The first main, Northern Halibut with grilled celtuce, bergamot and mussel consomé, highlighted a delicate minimalism and precision of flavours. The raw halibut slices were gently warmed up by a bergamot and mussel consomé poured at the table. The flavour of the fish shined under the backbone of seafood and the citric contrast, while the texture at this low temperature retained a delightful bite. Perhaps even more brilliant was the pairing with the celtuce when grilled. The grill marks accentuated the nutty and earthy notes of the celtuce, mellowing out the green celery notes.
As a palate cleanser before the meat, or more likely a small prelude, a glass of Chicken broth with ginger and chrysanthemum leaf was served. The fragrant oil and petals of the chrysanthemum enhanced the floral elegance of the broth, elevating an otherwise humble comforting broth.
The last main, a play from the classic American-Chinese beef and broccoli is another showstopper – Barbeque pork, collar and brassicas, virgin mustard seed oil. The barbecue pork slices were delicately flavoured with five spice and fish sauce and placed under a mesh of stir fried brassicas: broccoli, broccolini, romesco.
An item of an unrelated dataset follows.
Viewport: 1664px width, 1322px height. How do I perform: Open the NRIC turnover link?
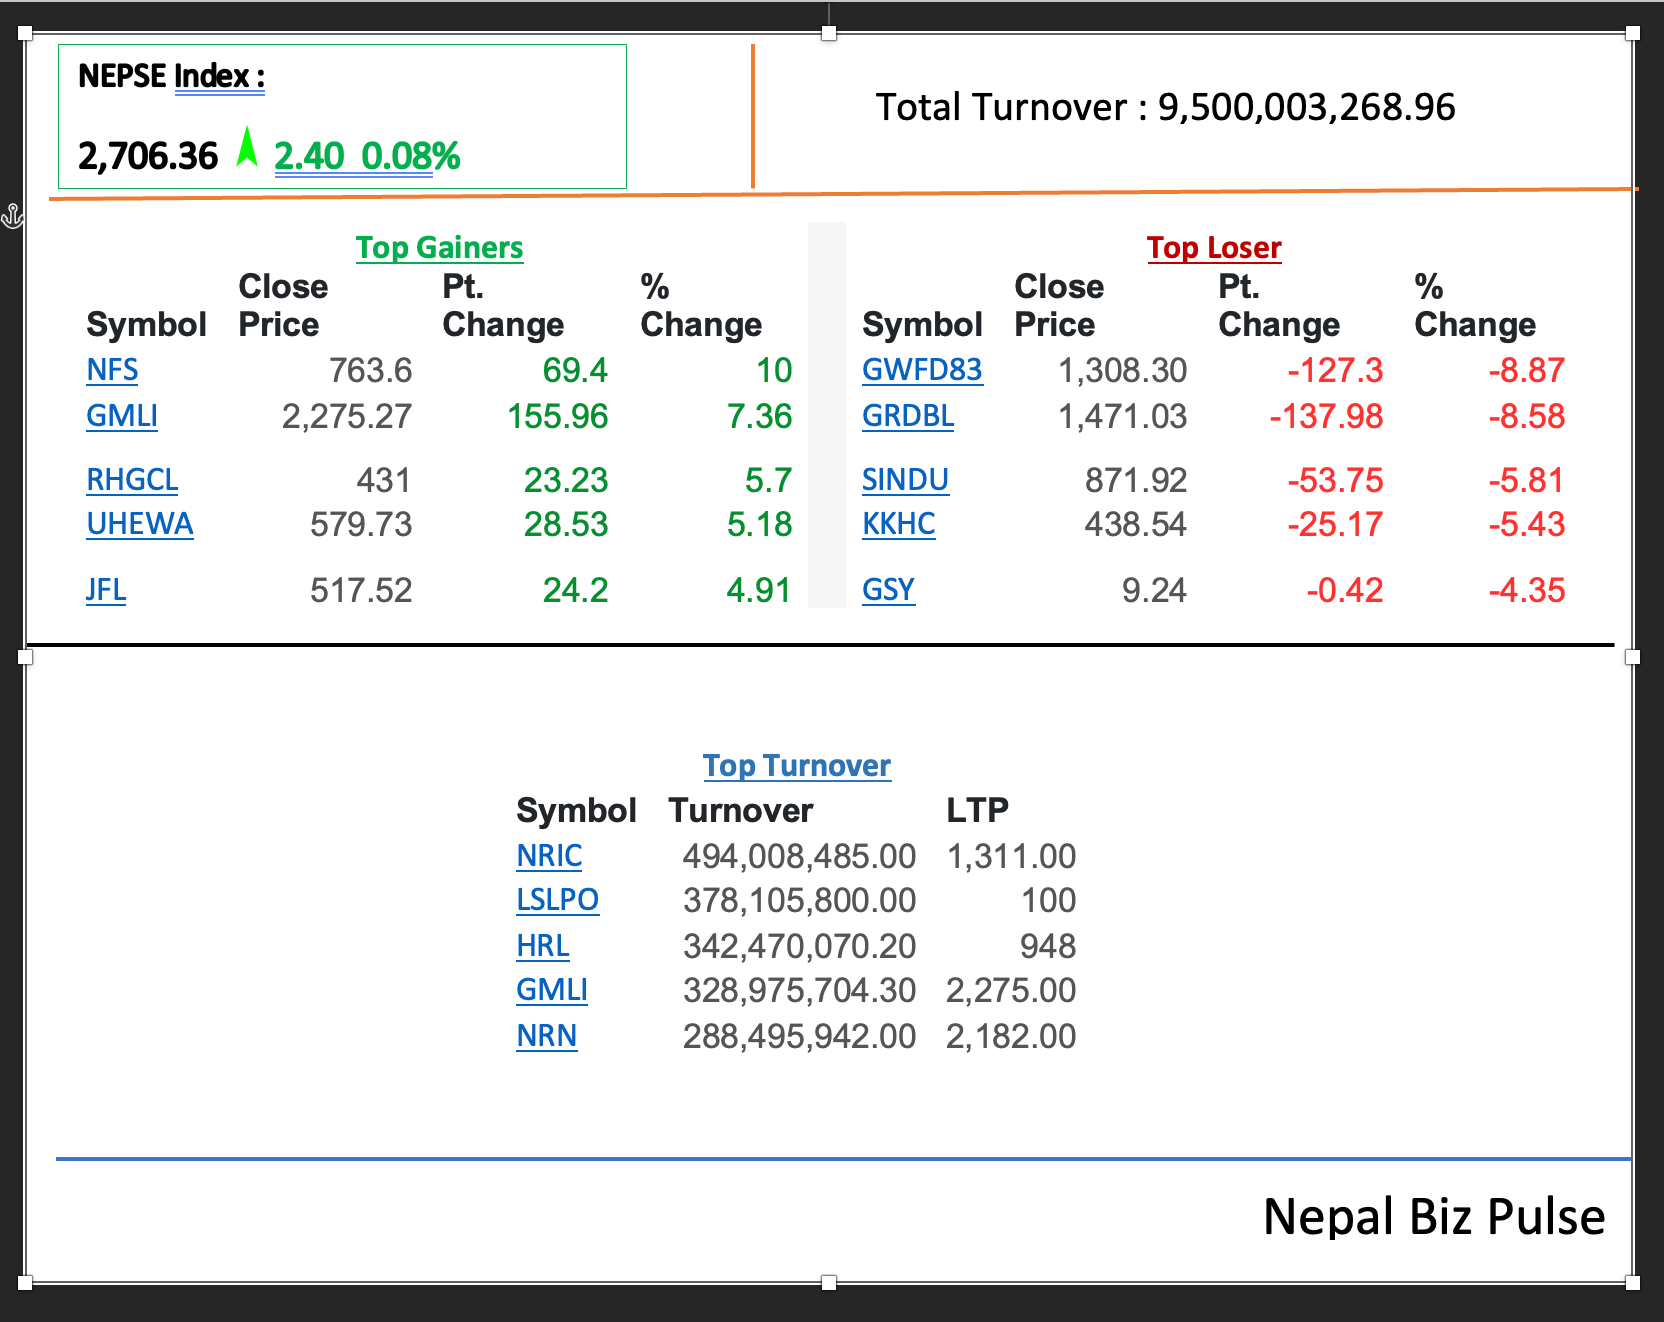(549, 856)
The mustard oil brightens up the dish with its sweet and nutty scent while mustard flowers have the same effect in the visual department. The perfect bite, combining all elements, is simply delightful.
Did I say last main? The feast was not yet over, not until the Organic brown rice congee with spring green garlic and shrimp. A very savoury base of fermented shrimp and mushroom was used to make the brown rice congee.Served with an assortment of thinly sliced pickled vegetables (cucumbers, mushroom, radish), the combination of the congee’s richness with the lactic and acetic acid made each spoonful very addictive.
The freshness was brought back to the table with another palate cleanser, Chamomile glace with calamansi, blood orange and pickled mustard seeds. The frozen juice vesicles of blood orange and calamansi were a beautiful capsule of acidity that would burst adding heterogeneity on a background of rich, silky ice cream. Ginger and lime zest were also present, adding layers of complexity to the citric notes. The meringue on top gave a slight crunch.
The dessert was a recent creation from the kitchen, Caramelised white chocolate and aged comté with fragant exotic fruits. The aged comté snow had a delightful texture, melting with merely touching one’s palate. The funk from the ageing process, with nutty and rancio aromas had a strong contrast with the exotic fruits (passion, mango, caramelised banana) that only worked through the base provided by the richness of the caramelised white chocolate ganache disc. This is an exploration of the extremes in the parameter space of savouriness and sweetness and it works. Strangely, the highly volatile rancio flavours work well with exotic fruit aromas. Balance, though is key, and finding the equillibrium of this pairing to avoid making the comté overwhelming was a risky move. As with most of the dishes, some puffed quinoa under the fruit gave more texture to the dish.
The meal reaches its finale with a trio of inventive mignardises that present interesting flavour combinations and techniques: A Shiso and yuzu capsule that bursts with refreshing citrus notes; a Coffee tamarind chili pirouette, a sort of canolo of tiramisú sweetened by tamarind; and a Fish sauce salted caramel, that ventures into the intriguing territory of savoury and sweet contrasts. Once again, the result is astonishing!